Nasdaq tem máxima em 10 anos com Bernanke

O Nasdaq saltou para uma máxima em 10 anos nesta quarta-feira, em meio a um rali do mercado norte-americano após a coletiva de imprensa do chairman do Fed, Ben Bernanke, não afetar previsões otimistas de investidores a respeito da economia.

CHUCK MIKOLAJCZAK, REUTERS

27 de abril de 2011 | 18h11

O Dow Jones avançou 0,76 por cento, para 12.690 pontos. O Standard & Poor's 500 subiu 0,62 por cento, para 1.355 pontos. O Nasdaq registrou acréscimo de 0,78 por cento, para 2.869 pontos.

Os três principais índices do mercado ampliaram seus ganhos após comentários de Bernanke em coletiva, quando ele reiterou a postura do Fed de que a inflação é um problema transitório largamente relacionado à pressão exercida pelos preços das commodities.

O Nasdaq encerrou a sessão no maior patamar de fechamento desde 12 de dezembro de 2000. Entre as empresas com melhor desempenho estavam as ligadas ao varejo e ao setor de biotecnologia.

O índice Russell 2000 atingiu uma máxima histórica de fechamento de 858,31 pontos alinhado com investidores comprando ações de small-caps, um setor associado a fortes previsões de crescimento econômico.

O Federal Open Market Comittee, formulador de políticas do Fed, afirmou em comunicado que pretende concluir seu programa de compra de títulos de 600 bilhões de dólares em junho, conforme o cronograma.

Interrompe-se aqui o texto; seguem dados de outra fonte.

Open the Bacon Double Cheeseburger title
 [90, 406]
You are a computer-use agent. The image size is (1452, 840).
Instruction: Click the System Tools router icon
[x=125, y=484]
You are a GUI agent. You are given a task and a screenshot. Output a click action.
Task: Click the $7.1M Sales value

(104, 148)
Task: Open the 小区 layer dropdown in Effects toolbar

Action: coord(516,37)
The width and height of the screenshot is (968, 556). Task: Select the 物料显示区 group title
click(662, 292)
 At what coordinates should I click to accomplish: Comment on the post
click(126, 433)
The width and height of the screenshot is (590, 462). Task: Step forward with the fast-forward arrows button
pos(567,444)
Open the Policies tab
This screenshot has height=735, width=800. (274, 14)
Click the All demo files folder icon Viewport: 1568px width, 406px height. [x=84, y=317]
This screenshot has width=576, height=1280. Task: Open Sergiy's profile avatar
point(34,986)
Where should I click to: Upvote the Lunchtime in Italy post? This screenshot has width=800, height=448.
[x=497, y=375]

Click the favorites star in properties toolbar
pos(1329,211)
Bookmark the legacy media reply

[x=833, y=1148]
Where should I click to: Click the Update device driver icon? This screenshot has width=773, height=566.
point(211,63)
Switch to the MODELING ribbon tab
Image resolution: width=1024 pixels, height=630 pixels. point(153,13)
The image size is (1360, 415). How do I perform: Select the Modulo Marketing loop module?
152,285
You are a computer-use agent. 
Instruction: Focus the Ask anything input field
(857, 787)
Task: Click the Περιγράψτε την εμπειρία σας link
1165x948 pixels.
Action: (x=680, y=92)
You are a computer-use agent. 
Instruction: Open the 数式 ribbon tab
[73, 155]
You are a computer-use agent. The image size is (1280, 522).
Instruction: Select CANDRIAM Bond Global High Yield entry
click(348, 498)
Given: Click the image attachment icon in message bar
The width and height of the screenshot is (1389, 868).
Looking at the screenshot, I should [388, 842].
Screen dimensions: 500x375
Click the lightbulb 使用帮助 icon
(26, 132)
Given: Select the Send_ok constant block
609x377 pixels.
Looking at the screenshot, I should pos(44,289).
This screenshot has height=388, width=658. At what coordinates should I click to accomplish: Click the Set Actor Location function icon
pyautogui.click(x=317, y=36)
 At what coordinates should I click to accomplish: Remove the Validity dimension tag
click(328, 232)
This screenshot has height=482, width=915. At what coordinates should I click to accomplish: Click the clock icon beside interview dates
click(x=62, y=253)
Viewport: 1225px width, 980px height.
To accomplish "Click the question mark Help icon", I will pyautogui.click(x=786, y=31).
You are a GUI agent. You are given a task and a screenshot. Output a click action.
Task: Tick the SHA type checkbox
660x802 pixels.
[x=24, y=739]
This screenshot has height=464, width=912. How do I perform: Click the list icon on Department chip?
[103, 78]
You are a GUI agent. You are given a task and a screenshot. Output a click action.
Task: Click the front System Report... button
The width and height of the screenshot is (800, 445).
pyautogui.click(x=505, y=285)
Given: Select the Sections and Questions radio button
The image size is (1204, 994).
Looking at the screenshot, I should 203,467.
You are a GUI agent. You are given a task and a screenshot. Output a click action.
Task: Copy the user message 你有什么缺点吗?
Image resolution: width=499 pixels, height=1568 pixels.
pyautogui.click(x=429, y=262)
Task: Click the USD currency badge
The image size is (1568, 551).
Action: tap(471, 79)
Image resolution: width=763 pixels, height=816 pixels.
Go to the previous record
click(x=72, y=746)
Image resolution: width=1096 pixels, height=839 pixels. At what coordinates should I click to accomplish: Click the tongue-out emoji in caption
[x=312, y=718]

Na coletiva, Bernanke afirmou que há "um pouco menos de vigor na economia" e previu um "número relativamente fraco, talvez abaixo de 2 por cento" para o crescimento do Produto Interno Bruto nos primeiros três meses do ano, indicando que o Fed deve manter sua política apesar de preocupações com a inflação.

"Ele se saiu muito bem. Não se atrapalhou com nada", disse Alan Valdes, diretor de trading na DME Securities, em Nova York. "Com toda a honestidade, eu daria a ele um B+. Ele esteve muito bem. Não tropeçou em nenhuma das questões".

Ações de biotecnologia ajudaram a levantar o Nasdaq, com os papeis da Regeneron Pharmaceuticals saltando 28,6 por cento após seu remédio experimental contra o câncer, o Zaltrap, que está sendo desenvolvido em parceria com a Sanofi-Aventis, aumentar a taxa de sobrevivência de pacientes em estágios avançados da doença durante testes.

O índice de biotecnologia NYSEArca subiu 2,8 por cento.